(Beginning of Exercise data)

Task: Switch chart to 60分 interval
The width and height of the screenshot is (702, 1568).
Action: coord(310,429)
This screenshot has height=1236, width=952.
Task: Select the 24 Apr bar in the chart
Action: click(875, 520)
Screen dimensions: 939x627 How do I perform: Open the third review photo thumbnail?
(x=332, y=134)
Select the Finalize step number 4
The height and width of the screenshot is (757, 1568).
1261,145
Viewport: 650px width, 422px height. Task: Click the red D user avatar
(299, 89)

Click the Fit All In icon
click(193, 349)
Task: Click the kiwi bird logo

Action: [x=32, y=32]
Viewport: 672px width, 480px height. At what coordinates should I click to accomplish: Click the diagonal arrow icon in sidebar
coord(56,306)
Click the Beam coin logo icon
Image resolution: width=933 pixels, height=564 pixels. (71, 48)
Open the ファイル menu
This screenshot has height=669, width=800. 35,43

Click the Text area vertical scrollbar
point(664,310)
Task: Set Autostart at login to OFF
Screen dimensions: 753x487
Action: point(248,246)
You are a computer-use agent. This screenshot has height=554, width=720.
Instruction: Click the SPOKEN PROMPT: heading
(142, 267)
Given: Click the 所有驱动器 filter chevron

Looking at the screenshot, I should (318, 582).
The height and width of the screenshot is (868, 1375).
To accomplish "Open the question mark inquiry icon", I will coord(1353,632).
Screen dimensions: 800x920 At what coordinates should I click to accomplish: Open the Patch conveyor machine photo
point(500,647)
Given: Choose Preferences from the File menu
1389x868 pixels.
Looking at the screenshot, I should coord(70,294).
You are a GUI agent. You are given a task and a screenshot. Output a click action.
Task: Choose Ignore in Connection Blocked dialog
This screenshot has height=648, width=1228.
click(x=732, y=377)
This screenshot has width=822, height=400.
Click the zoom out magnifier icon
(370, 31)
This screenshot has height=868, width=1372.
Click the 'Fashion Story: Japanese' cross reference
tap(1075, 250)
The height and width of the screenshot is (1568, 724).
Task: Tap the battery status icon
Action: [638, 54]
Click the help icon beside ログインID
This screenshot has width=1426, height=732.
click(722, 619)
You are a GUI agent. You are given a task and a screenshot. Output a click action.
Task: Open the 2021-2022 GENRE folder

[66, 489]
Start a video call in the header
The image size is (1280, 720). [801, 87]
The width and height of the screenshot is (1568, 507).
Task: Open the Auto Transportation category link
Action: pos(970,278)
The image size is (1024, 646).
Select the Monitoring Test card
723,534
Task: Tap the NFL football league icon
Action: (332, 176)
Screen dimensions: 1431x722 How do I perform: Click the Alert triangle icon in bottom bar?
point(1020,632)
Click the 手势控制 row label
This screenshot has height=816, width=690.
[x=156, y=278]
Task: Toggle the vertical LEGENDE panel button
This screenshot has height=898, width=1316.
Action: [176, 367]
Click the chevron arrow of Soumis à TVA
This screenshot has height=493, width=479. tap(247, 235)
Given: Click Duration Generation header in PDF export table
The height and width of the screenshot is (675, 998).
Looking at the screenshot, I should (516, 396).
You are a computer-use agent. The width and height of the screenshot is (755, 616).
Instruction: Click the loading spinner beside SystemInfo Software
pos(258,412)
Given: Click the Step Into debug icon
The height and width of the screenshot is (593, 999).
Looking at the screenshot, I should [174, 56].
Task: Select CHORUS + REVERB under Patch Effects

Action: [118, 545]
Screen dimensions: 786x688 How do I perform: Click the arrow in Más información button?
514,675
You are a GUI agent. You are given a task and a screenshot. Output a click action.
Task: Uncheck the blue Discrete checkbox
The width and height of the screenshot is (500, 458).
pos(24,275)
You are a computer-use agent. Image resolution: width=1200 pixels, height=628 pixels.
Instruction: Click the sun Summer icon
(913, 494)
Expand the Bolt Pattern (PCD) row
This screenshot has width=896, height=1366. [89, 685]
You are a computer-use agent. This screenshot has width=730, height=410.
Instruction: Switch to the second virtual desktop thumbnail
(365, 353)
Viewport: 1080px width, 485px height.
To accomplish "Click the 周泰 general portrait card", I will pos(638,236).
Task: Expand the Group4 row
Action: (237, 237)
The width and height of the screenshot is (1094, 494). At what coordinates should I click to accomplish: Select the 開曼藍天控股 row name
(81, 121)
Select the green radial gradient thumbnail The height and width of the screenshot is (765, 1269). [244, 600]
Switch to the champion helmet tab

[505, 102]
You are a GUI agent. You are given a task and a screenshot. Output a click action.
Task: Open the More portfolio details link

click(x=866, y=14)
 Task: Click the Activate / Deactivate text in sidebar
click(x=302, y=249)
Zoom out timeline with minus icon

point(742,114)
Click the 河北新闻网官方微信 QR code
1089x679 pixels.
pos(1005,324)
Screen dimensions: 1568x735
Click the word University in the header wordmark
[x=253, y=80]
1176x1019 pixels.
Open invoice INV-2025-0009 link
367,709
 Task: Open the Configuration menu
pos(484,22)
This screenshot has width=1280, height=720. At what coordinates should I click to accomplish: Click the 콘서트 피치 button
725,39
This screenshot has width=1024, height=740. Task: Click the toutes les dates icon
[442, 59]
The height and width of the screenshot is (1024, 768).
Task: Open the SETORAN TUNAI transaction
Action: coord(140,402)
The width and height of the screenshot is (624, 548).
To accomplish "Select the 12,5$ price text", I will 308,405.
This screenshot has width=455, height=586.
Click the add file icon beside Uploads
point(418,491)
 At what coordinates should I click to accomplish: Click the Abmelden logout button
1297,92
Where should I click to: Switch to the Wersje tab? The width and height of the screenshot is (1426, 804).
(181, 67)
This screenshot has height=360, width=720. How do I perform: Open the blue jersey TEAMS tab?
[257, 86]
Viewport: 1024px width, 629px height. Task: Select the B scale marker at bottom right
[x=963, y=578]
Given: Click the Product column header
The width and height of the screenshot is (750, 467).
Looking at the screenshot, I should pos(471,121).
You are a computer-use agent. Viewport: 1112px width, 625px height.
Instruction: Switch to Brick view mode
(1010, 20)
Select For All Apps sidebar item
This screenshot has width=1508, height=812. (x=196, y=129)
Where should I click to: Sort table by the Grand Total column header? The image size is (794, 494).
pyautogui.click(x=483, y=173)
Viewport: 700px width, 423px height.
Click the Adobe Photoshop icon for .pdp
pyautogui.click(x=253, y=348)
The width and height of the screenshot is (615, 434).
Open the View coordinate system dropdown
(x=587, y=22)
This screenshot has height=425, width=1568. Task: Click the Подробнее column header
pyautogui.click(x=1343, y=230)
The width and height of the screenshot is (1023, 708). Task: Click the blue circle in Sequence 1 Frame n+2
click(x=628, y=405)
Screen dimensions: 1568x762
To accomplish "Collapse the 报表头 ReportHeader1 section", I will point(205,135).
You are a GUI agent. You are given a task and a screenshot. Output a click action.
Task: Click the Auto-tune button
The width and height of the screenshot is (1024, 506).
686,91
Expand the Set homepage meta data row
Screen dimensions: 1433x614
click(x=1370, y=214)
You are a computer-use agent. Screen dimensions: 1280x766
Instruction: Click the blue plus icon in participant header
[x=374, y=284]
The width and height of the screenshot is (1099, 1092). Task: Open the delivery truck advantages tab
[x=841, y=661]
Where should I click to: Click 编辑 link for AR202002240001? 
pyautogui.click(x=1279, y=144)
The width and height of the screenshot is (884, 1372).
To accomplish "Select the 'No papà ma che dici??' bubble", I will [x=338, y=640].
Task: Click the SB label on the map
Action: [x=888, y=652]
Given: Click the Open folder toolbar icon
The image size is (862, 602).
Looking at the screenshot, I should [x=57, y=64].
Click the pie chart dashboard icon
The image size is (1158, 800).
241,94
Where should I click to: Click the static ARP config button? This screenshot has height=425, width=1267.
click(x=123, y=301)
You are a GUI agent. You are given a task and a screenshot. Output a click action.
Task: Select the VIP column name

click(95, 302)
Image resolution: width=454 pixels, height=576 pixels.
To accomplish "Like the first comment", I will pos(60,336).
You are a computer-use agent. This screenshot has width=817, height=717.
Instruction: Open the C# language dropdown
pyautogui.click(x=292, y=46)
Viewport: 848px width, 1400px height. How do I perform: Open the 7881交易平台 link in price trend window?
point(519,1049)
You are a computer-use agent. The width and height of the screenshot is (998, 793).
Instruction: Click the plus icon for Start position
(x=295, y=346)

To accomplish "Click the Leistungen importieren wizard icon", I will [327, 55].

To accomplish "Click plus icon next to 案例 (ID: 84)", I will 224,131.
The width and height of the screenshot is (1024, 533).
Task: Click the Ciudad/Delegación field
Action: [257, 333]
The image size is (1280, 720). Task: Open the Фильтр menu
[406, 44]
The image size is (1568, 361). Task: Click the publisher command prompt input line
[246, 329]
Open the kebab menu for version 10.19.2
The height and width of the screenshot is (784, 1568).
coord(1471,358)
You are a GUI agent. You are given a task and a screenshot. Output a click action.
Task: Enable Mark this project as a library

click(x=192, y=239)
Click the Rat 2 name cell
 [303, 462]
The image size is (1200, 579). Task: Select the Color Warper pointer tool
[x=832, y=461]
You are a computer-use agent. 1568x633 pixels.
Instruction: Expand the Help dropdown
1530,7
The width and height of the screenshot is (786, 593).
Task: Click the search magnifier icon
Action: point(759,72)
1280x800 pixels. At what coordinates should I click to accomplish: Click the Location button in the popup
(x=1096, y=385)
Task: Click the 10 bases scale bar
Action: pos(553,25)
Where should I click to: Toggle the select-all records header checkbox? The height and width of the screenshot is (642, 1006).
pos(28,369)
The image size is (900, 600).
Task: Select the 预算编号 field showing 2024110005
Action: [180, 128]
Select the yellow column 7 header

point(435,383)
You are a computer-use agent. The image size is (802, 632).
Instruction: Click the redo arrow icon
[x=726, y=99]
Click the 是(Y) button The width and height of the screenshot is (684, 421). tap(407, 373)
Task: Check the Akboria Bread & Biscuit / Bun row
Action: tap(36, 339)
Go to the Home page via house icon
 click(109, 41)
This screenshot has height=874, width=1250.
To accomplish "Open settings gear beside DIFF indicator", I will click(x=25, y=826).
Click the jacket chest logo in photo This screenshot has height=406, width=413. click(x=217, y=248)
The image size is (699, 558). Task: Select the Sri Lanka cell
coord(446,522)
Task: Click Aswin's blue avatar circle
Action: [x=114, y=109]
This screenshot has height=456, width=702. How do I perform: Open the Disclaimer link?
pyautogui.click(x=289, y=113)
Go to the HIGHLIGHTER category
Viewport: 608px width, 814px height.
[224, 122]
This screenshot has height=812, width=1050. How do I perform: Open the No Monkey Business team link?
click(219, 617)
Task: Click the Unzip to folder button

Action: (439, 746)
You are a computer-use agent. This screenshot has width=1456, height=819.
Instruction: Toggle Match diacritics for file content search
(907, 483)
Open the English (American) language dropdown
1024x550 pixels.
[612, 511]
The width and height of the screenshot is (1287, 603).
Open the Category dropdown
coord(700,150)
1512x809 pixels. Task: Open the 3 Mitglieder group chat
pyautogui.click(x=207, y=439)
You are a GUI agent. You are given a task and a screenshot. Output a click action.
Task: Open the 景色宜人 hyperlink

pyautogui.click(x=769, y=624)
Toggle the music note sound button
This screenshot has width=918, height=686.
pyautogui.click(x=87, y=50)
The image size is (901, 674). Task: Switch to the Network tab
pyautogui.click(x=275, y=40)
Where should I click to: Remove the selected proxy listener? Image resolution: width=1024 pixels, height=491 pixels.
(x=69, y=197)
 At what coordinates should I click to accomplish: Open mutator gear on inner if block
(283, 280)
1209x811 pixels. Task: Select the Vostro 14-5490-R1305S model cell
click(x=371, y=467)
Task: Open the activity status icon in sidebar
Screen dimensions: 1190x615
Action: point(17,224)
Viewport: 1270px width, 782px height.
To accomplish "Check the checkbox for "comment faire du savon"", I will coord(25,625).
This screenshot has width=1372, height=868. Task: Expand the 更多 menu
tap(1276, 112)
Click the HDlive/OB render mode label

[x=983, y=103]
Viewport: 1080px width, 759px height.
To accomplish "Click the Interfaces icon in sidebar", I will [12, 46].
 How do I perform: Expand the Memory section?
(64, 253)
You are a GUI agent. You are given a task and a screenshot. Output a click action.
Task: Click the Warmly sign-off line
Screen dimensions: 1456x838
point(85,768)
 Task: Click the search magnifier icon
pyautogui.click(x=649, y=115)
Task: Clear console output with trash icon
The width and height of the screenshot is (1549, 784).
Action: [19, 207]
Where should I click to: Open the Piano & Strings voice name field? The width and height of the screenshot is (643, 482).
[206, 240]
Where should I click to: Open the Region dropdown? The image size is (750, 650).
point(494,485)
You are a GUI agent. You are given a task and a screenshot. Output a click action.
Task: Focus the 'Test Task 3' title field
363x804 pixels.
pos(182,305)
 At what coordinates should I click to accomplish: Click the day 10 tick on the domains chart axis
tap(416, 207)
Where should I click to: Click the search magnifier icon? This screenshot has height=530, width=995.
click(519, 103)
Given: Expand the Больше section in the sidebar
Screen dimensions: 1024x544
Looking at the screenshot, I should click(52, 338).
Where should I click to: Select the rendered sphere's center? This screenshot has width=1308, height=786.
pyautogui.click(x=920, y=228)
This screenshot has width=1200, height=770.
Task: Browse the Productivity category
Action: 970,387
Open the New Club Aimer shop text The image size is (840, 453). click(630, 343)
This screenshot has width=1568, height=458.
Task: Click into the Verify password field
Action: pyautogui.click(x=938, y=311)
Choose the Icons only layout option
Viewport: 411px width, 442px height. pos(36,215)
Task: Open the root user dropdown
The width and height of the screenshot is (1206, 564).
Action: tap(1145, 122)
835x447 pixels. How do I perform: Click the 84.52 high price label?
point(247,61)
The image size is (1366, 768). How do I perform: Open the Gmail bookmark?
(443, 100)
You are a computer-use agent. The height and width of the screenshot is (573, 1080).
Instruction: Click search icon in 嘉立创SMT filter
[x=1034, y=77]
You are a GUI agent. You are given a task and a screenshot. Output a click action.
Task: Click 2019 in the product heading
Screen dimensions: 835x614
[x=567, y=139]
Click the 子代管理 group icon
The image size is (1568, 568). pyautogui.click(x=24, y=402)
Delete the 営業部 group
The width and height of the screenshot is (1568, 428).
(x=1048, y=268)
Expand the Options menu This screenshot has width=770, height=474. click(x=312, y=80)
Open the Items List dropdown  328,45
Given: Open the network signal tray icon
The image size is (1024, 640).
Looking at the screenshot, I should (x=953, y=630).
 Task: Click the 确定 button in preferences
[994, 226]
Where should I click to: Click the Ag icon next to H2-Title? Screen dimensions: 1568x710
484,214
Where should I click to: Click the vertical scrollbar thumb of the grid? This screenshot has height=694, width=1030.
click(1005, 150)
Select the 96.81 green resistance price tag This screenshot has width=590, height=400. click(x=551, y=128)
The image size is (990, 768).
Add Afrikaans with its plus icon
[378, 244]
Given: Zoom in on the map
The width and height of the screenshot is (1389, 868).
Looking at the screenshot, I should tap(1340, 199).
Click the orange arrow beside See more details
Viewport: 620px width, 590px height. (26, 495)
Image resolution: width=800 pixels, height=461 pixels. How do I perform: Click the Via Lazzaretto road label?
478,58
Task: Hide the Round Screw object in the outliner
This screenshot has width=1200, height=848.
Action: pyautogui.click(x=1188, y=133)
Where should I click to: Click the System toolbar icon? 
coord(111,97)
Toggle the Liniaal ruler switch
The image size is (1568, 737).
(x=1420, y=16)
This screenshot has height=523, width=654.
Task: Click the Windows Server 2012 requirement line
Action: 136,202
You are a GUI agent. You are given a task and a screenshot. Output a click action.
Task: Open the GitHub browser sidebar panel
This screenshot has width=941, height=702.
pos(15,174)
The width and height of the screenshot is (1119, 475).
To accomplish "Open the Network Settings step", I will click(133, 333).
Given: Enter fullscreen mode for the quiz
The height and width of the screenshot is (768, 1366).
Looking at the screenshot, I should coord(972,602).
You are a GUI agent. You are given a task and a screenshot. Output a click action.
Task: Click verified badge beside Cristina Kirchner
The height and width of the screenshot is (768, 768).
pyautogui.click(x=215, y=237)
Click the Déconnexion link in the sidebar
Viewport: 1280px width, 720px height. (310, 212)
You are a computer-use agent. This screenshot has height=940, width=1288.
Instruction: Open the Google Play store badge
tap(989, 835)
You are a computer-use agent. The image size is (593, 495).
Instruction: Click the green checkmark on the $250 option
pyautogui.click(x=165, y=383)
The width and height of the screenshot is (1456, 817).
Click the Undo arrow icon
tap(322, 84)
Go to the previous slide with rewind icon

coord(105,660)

(End of Exercise data)

Activity: Find every line of the data that includes the string "comment". Copy each of those lines.

Task response:
To accomplish "Like the first comment", I will pos(60,336).
To accomplish "Check the checkbox for "comment faire du savon"", I will coord(25,625).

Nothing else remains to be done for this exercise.